The effect of oral omeprazole on the disposition of lignocaine

Summary The effects of the gastric antisecretory drug, omeprazole, on the disposition of lignocaine were studied in 10 healthy male volunteers in a double‐blind, randomised, placebo‐controlled, two‐period crossover trial. Omeprazole 40 mg or placebo was taken daily for one week before administration of lignocaine 1 mg.kg ‐1 (3.7 μmol.kg ‐1 ) given intravenously over 10 min.
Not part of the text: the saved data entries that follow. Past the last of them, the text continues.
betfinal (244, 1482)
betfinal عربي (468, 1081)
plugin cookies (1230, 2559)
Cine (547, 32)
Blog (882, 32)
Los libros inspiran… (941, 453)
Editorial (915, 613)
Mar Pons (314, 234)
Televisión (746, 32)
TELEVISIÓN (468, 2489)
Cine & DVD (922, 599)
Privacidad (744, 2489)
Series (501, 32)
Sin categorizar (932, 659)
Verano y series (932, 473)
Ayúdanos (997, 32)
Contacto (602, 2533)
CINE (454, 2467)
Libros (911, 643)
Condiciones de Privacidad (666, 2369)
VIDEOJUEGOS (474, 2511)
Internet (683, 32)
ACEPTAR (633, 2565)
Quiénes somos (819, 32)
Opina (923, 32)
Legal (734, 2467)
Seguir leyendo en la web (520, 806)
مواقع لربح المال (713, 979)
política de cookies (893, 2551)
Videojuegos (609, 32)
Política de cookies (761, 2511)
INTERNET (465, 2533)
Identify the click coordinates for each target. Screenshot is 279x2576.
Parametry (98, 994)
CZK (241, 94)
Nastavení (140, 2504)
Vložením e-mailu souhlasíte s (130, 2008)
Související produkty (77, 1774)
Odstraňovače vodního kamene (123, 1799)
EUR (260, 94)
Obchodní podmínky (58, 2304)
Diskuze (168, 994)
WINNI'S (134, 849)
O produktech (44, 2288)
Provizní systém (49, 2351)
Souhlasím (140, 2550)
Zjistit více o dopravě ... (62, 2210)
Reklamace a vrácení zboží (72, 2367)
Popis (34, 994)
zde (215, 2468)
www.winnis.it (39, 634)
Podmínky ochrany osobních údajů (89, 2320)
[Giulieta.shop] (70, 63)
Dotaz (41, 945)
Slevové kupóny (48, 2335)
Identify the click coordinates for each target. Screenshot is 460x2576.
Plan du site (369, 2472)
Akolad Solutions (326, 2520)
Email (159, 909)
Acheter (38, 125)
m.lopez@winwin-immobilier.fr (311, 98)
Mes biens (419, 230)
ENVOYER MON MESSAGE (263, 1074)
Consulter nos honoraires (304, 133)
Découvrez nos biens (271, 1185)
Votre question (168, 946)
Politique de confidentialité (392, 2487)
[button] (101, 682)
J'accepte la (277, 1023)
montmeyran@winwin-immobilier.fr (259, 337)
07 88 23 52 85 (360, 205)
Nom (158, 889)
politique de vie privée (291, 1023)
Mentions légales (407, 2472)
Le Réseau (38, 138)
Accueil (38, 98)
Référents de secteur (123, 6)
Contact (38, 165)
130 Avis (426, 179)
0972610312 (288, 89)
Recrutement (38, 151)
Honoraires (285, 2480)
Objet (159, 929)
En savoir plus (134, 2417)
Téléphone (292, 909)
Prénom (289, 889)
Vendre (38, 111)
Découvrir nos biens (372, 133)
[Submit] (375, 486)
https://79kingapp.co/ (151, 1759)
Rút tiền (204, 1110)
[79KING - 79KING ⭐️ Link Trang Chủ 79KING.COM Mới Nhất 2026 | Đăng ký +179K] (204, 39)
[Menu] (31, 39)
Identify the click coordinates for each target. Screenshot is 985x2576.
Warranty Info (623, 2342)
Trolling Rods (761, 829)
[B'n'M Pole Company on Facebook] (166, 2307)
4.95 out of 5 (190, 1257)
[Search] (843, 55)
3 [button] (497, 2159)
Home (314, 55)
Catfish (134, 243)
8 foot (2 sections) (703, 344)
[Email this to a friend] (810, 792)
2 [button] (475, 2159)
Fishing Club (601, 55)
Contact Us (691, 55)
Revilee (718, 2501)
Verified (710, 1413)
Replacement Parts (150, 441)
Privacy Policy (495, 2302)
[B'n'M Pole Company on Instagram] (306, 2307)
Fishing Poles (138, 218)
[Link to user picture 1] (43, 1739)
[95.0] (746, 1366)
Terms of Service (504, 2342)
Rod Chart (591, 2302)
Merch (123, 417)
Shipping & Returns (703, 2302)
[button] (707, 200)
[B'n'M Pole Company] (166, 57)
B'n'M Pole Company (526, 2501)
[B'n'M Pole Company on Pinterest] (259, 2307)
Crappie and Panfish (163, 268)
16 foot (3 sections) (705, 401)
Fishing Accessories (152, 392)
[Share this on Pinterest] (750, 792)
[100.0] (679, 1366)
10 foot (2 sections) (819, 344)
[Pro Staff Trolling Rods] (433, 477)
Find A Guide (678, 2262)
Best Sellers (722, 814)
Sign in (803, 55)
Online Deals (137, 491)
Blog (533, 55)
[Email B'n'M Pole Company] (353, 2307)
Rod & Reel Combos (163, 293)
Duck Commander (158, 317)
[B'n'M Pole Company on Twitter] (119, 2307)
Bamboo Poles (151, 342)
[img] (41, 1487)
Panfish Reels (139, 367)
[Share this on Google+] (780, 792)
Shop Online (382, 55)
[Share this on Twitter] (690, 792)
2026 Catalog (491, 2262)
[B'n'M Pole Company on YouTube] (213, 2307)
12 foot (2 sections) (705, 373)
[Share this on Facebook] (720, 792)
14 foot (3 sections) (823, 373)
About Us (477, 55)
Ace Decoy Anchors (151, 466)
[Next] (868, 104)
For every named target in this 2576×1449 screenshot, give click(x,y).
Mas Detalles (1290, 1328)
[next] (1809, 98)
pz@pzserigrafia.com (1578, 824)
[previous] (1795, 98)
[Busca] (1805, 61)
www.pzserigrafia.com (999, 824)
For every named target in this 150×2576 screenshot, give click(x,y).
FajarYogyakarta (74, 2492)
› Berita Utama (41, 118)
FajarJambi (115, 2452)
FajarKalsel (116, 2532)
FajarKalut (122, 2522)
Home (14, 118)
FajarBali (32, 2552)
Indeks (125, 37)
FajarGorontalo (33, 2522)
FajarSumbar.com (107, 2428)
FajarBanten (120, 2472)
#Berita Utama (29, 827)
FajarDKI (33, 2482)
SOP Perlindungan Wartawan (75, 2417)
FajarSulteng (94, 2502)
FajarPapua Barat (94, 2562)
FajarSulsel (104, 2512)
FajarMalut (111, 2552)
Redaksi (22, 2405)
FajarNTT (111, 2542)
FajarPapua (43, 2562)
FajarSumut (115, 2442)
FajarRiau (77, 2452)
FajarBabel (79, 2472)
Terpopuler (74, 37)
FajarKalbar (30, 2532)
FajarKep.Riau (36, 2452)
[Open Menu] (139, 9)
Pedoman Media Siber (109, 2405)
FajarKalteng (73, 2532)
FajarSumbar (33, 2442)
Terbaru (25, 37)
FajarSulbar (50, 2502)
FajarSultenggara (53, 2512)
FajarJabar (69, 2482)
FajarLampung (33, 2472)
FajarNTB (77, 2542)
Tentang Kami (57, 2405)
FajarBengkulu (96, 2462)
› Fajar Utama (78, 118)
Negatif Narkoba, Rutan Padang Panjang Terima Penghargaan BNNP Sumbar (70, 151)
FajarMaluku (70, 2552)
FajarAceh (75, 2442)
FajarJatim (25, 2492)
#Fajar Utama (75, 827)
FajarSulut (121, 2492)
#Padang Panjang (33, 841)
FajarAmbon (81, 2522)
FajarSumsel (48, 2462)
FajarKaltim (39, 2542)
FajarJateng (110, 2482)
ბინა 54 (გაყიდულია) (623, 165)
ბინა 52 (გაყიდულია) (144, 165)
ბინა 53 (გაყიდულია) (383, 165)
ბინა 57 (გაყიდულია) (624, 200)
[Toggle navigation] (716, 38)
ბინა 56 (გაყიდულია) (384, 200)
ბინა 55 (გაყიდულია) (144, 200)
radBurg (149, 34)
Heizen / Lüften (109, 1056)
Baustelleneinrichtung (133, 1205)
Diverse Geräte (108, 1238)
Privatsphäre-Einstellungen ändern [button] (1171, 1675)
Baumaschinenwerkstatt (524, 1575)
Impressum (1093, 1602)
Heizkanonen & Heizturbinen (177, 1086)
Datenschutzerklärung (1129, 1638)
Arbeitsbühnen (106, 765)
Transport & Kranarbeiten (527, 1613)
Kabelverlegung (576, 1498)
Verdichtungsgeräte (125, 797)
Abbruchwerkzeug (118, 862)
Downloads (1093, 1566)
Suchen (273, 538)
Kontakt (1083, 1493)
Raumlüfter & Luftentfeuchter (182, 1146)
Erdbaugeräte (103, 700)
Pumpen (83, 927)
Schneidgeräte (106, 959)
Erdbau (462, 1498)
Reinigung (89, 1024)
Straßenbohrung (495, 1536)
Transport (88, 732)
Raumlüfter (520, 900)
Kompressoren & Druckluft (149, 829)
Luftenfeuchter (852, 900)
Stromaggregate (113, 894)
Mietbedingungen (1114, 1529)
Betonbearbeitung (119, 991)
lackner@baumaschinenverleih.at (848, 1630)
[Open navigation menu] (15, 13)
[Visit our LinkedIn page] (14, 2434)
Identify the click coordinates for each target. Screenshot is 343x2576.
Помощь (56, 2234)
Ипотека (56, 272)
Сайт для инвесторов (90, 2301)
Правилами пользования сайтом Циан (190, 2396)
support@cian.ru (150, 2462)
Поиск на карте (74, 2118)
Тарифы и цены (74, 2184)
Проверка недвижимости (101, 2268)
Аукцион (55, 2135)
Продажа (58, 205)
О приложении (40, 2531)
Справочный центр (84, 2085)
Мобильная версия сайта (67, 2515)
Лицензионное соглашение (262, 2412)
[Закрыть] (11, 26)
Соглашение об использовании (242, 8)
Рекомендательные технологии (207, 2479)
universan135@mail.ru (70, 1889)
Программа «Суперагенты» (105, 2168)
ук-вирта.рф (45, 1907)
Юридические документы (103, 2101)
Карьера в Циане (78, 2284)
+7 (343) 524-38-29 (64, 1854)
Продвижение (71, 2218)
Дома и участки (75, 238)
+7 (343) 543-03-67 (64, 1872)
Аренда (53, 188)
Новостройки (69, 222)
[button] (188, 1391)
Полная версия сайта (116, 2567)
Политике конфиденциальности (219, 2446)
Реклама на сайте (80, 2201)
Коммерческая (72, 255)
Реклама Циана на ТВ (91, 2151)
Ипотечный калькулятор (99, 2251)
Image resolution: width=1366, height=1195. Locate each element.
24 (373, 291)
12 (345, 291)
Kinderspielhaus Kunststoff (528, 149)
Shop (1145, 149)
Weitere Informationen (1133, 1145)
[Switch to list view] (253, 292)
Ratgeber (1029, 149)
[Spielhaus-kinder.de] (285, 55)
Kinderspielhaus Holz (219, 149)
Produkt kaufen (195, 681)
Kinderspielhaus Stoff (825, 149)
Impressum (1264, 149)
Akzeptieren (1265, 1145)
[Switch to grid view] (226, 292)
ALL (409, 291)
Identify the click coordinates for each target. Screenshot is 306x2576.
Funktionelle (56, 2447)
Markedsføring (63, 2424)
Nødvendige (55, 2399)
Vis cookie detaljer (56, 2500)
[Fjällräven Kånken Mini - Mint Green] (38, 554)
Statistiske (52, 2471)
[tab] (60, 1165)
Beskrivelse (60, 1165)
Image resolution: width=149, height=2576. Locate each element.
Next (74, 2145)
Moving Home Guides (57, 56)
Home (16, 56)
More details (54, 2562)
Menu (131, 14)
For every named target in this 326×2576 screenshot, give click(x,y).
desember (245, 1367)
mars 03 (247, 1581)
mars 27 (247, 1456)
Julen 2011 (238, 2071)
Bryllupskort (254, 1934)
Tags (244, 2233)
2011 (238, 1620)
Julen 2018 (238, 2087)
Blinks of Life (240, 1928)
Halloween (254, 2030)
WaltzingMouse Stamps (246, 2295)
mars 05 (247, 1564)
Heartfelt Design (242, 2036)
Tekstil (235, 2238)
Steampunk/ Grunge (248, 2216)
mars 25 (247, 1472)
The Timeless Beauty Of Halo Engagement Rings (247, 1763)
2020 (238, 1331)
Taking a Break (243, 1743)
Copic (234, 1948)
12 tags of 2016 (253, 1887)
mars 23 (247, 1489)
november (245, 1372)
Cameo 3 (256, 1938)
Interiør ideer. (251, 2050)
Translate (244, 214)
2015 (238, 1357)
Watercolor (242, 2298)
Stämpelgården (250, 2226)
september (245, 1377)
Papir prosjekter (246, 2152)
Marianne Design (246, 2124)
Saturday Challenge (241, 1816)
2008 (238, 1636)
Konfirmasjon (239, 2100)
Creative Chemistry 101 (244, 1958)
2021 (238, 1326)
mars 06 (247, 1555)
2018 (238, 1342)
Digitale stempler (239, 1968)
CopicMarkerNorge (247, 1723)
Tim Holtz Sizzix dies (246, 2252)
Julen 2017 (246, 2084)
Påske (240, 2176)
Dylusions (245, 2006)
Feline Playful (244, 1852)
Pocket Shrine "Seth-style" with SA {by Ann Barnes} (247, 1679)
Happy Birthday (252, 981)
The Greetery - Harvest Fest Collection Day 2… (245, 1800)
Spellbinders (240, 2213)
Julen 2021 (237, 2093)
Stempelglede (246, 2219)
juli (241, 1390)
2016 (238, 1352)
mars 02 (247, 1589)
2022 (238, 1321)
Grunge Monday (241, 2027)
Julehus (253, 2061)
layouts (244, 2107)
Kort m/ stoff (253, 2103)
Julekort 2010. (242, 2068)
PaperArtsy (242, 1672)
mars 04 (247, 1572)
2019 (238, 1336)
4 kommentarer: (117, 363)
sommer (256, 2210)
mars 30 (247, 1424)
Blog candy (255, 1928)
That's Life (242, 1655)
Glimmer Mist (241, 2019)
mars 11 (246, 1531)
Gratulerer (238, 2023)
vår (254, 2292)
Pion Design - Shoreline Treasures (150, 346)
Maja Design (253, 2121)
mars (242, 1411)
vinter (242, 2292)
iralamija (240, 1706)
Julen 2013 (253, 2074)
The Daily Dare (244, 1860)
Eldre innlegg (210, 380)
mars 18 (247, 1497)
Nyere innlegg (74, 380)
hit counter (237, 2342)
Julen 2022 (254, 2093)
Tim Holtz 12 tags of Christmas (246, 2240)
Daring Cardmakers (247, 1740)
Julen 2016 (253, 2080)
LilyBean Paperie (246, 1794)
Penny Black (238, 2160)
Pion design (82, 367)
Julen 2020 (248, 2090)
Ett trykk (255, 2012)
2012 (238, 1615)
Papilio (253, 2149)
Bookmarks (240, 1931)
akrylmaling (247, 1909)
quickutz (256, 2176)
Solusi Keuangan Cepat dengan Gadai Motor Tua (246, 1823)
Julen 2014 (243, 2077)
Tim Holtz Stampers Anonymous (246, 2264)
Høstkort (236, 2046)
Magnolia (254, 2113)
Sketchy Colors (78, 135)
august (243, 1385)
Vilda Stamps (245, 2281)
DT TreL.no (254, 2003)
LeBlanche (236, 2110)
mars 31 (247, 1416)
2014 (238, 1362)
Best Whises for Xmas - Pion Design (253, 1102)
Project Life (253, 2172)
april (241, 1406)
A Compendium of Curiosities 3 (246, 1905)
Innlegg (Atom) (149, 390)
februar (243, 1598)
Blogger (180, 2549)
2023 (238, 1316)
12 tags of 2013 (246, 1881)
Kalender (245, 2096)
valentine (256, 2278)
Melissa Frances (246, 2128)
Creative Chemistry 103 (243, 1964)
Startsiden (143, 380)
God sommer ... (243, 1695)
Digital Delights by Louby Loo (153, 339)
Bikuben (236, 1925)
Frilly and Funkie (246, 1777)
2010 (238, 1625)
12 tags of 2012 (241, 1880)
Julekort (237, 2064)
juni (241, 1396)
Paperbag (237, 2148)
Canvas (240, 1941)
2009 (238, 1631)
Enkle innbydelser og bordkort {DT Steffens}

Venous concentrations of lignocaine and its metabolite monoethylglycinexylidine were measured in plasma with reversed phase liquid chromatography. The mean (95% CI) areas under the curve at infinity for lignocaine after pretreatment with omeprazole or placebo were 6.67 (4.90–8.45) μmol.h.l ‐1 and 6.14 (5.05‐7.23) μmol.h.l ‐1 , respectively (p = 0.44). The respective areas for monoethylglycinexylidine were 1.85 (1.25‐2.45) μmol.h.l ‐1 and 1.79 (1.44‐2.14) μmol.h.r ‐1 (p = 0.78). Similarly, omeprazole had no significant effect on the half‐lives of lignocaine or methylglycinexylidine.